Pemantauan sirkulasi dengan menilai tekanan vena pusat dan
jumlah produksi urin (1-2ml.kgBB/jam). Jika jumlah cairan sudah
mencukupi namun produksi urin <1-2ml/kgBB/jam, berikan
vasoaktif sampai 5mg/kgBB.
Pemantauan analisa gas darah, elektrolit.
e) Penatalaksanaan setelah 48 jam
Cairan diberikan sesuai kebutuhan maintenance
Pemantauan sirkulasi dengan menilai produksi urin (3-
4ml/kgBB/jam), hemoglobin dan hematokrit
4. Perawatan luka
Perawatan luka dilakukan setelah tindakan resusitasi jalan napas,
mekanisme bernapas dan resusitasi cairan dilakuakan. Tindakan meliputi
debridement, nekrotomi dan pencucian luka. Tujuan perawatan luka
adalah mencegah degradasi luka dan mengupayakan proses epitelisasi.
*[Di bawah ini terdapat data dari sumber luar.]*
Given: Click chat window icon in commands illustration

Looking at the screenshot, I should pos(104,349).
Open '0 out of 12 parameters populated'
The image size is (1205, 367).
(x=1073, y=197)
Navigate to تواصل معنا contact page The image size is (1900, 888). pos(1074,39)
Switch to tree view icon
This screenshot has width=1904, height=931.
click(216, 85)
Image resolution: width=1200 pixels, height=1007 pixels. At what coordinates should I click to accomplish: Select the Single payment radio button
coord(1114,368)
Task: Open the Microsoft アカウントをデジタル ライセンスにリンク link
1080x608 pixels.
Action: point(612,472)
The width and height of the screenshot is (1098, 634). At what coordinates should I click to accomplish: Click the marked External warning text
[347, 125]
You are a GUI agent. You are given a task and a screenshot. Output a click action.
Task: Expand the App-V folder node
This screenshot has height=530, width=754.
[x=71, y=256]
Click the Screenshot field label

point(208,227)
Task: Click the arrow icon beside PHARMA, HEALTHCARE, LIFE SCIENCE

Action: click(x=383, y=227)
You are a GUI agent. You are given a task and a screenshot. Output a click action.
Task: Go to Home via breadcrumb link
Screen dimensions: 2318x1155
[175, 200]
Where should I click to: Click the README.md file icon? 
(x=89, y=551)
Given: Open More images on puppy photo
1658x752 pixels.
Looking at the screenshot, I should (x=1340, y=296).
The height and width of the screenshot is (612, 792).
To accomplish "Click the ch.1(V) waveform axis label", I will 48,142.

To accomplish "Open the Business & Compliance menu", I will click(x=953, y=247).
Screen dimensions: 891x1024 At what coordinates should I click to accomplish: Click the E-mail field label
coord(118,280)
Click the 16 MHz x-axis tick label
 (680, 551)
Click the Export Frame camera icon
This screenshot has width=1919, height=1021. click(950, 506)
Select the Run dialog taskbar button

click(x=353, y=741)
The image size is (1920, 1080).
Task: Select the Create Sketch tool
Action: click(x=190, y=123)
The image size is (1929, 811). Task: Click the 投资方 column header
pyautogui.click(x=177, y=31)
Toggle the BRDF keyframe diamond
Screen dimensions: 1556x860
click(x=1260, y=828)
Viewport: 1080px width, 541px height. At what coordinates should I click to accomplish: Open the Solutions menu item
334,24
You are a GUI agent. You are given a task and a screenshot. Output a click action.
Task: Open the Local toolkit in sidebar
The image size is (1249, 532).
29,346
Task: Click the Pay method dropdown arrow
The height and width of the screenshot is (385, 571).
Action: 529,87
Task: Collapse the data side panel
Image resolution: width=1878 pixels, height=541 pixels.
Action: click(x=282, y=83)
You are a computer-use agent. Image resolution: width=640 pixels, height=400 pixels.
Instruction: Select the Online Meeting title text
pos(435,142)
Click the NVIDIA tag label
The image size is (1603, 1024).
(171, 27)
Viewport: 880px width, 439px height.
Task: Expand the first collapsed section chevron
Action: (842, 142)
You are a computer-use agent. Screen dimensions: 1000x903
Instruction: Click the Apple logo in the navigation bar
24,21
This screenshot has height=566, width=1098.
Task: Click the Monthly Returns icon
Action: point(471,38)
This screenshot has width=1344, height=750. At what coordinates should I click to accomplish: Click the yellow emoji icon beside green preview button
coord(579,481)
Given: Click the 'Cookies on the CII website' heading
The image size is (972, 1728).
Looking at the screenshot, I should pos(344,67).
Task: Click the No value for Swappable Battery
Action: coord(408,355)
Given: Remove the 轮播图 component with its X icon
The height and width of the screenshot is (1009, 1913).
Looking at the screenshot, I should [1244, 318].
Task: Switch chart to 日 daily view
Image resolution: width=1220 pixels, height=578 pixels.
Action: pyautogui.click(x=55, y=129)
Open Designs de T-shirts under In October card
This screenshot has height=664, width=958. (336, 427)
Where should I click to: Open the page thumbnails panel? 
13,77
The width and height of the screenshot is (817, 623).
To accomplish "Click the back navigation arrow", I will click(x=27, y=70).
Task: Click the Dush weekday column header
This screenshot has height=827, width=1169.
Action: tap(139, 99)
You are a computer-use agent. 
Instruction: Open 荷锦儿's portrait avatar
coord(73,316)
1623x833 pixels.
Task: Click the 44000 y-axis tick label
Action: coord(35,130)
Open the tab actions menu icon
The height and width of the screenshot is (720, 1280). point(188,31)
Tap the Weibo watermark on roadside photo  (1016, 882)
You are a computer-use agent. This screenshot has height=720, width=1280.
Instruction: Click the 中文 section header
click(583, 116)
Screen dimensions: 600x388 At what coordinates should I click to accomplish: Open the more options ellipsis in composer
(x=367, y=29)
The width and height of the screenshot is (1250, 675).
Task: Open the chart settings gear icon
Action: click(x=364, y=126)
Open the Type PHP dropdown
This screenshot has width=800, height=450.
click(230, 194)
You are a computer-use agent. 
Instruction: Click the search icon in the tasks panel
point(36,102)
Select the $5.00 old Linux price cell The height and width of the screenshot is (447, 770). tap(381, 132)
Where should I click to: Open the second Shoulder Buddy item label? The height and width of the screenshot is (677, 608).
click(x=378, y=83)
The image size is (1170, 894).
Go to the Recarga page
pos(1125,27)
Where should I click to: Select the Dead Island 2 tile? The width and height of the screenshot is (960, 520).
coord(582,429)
Untuk bullae ukuran kecil tindakannya konservatif sedangkan untuk
ukuran besar (>5cm) dipecahkan tanpa membuang lapis epidermis di
atasnya. Untuk eskar yang melingkar dan mengganggu aliran atau perfusi
dilakukan eskarotomi. Pencucian luka dilakukan dengan memandikan
pasien dengan air hangat mengalir dan sabun mandi bayi. Lalu luka dibalut
dengan kasa lembab steril dengan atau tanpa krim pelembab. Perawatan
luka tertutup dengan oclusive dressing untuk mencegah penguapan
berlebihan. Penggunaan tulle berfungsi sebagai penutup luka yang
memfasilitasi drainage dan epitelisasi. Sedangkan krim antibiotik
diperlukan untuk mengatasi infeksi pada luka.